The drumsticks are simply seasoned with salt and placed on the grill to roast using high indirect heat for cooking throughout. While the chicken is cooking, prep the sauce by bringing garlic, lemongrass, sugar, vinegar, red pepper flakes, cumin, black pepper, and water to a boil. Reduce by half to get a seductive caramel to baste the chicken with. After 25 minutes, begin basting the chicken with the caramel sauce to caramelize to a golden coating of goodness. Serve with the remaining sauce for an explosion of flavor that is fit for the holiday. Enjoy, stay safe, and happy Independence Day to you from all of us at Summerset Grills!
Fourth of July Grilled Chicken Drumsticks with Savory Caramel Ingredients
- Vegetable oil (for the grill)
- 4 garlic cloves, finely grated
- 1 lemongrass stalk, top third trimmed, tough outer layers removed, finely grated
- ½ cup sugar
- ¼ cup unseasoned rice vinegar
- 2 tsp. crushed red pepper flakes
- 2 tsp. ground cumin
- 1 tsp. freshly ground black pepper
- 3 Tbsp. fish sauce
- 12 large chicken drumsticks (about 3 lb.)
- Kosher salt
Fourth of July Grilled Chicken Drumsticks with Savory Caramel Directions
- Prepare a grill for high indirect heat (for a gas grill, leave one or two burners off; for a charcoal grill, bank coals on one side); oil grate.

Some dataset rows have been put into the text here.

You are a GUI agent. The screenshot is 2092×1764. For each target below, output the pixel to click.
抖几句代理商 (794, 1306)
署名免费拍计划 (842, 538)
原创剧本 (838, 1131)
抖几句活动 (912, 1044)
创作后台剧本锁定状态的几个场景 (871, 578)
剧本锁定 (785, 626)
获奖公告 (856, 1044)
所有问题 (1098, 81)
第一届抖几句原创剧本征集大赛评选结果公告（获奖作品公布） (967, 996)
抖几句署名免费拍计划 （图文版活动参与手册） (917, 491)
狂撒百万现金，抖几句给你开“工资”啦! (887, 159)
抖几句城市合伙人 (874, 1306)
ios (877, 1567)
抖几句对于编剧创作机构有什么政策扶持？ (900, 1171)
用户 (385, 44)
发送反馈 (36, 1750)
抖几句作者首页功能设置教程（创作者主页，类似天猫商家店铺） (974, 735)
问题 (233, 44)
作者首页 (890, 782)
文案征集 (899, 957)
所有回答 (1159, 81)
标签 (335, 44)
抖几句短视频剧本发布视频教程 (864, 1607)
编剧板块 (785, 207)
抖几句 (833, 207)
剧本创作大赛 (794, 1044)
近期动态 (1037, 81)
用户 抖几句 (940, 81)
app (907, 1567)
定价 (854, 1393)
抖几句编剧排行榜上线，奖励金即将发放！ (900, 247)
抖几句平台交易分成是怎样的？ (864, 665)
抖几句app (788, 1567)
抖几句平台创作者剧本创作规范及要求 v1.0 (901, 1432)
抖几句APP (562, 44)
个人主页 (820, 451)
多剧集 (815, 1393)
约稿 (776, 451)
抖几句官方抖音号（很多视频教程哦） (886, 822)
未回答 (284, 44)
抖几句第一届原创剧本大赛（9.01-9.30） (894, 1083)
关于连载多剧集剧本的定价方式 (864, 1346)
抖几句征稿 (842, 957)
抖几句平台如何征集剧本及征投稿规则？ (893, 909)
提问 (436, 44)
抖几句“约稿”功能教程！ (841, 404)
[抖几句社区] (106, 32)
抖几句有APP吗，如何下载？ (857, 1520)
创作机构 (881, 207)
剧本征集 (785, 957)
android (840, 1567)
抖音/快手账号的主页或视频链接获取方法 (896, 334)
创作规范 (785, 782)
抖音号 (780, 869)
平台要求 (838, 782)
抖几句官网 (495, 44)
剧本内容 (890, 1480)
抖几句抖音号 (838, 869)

- Bring garlic, lemongrass, sugar, vinegar, red pepper flakes, cumin, black pepper, and ½ cup water to a boil in a small saucepan, stirring occasionally, and cook until reduced to ½ cup, about 8 minutes. Let cool and stir in fish sauce. Transfer half of the sauce to a small bowl and set aside for serving.
- Season chicken with salt.
- Place over indirect heat and cover grill with vent open (if you have one) and positioned over chicken. Grill, turning once or twice, for 25–30 minutes until skin is browned and crispy, and the meat is nearly cooked through.
- Uncover and move the chicken to a hotter part of the grill. Continue to grill, turning often and basting with sauce, until lacquered and lightly charred in places, 6–8 minutes longer.
- Serve with reserved sauce alongside.